Background Human Immunodeficiency Virus Type I (HIV-1) is characterised by a high genetic variability. The distribution of HIV-1 subtypes in a population can help track transmission patterns and the evolution of the epidemic. The Middle East and North Africa (MENA) continues to be perceived as a region with limited HIV epidemiological data, but recent research indicates that nascent HIV epidemics appear to be emerging among high-risk groups including injecting drug users (IDUs), men who have sex with men (MSM), and female sex workers. The objective of this work was to review all evidence on HIV-1 subtype distribution in MENA where there remains several gaps in our understanding of the HIV epidemic.

Methods A comprehensive systematic review of all HIV-1 molecular epidemiology data in MENA was undertaken. Sources of data included (1) PubMed using a strategy with both free text and MeSH headings, (2) country-level reports and database including governmental and non-governmental organisations publications, and (3) international organisations reports and databases.

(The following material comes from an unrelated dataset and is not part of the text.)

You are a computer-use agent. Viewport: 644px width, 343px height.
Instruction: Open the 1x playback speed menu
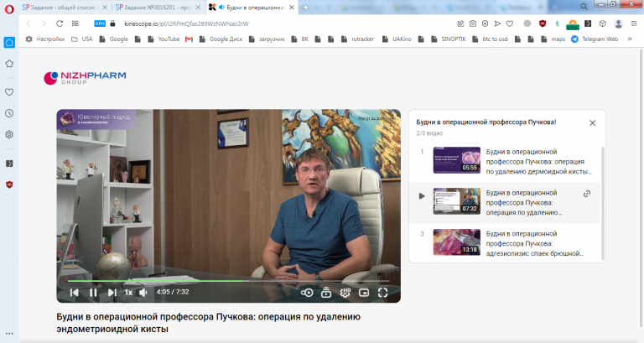coord(128,293)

Results In several countries such as in Lebanon, Saudi Arabia, and Yemen, a very diverse distribution of HIV-1 subtypes was observed reflecting principally travel-related exogenous exposures. A trend of a dominant HIV-1 subtype was observed in few other settings and was often linked to HIV transmission within specific high-risk core groups such as subtype A and CRF35_AD among IDUs in Afghanistan, Iran, and Pakistan; and subtype C in heterosexual commercial sex networks in Djibouti and Somalia. Subtype B was predominant in Northern Algeria, Tunisia, and Morocco, but this appeared to reflect a mix of indigenous endemic transmission and exogenous exposures of West European and North American origin.

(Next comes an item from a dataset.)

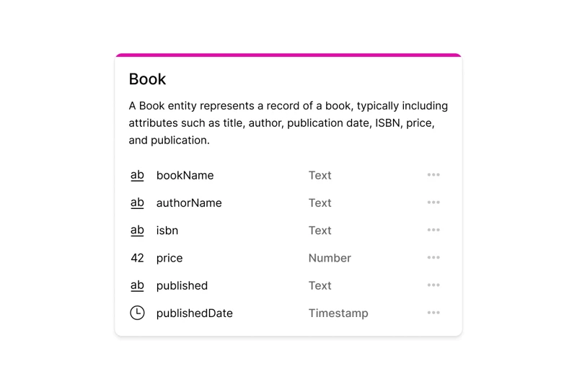Select the bookName field name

Conclusions Multiple introductions of HIV-1 variants due to exogenous exposures of nationals seemed common to all MENA countries, as observed from the high diversity in subtypes or the high genetic divergence among any specific subtype even if predominant. This is in part a reflection of the high population mobility in MENA. In several countries though, epidemic-type clustering of specific subtypes suggests established or nascent HIV epidemics among classical core risk groups for HIV infection. With overall weak surveillance systems in MENA, molecular investigations could help identify the emergence of hidden epidemics among high-risk groups. HIV prevention efforts in MENA must be prioritised for these groups.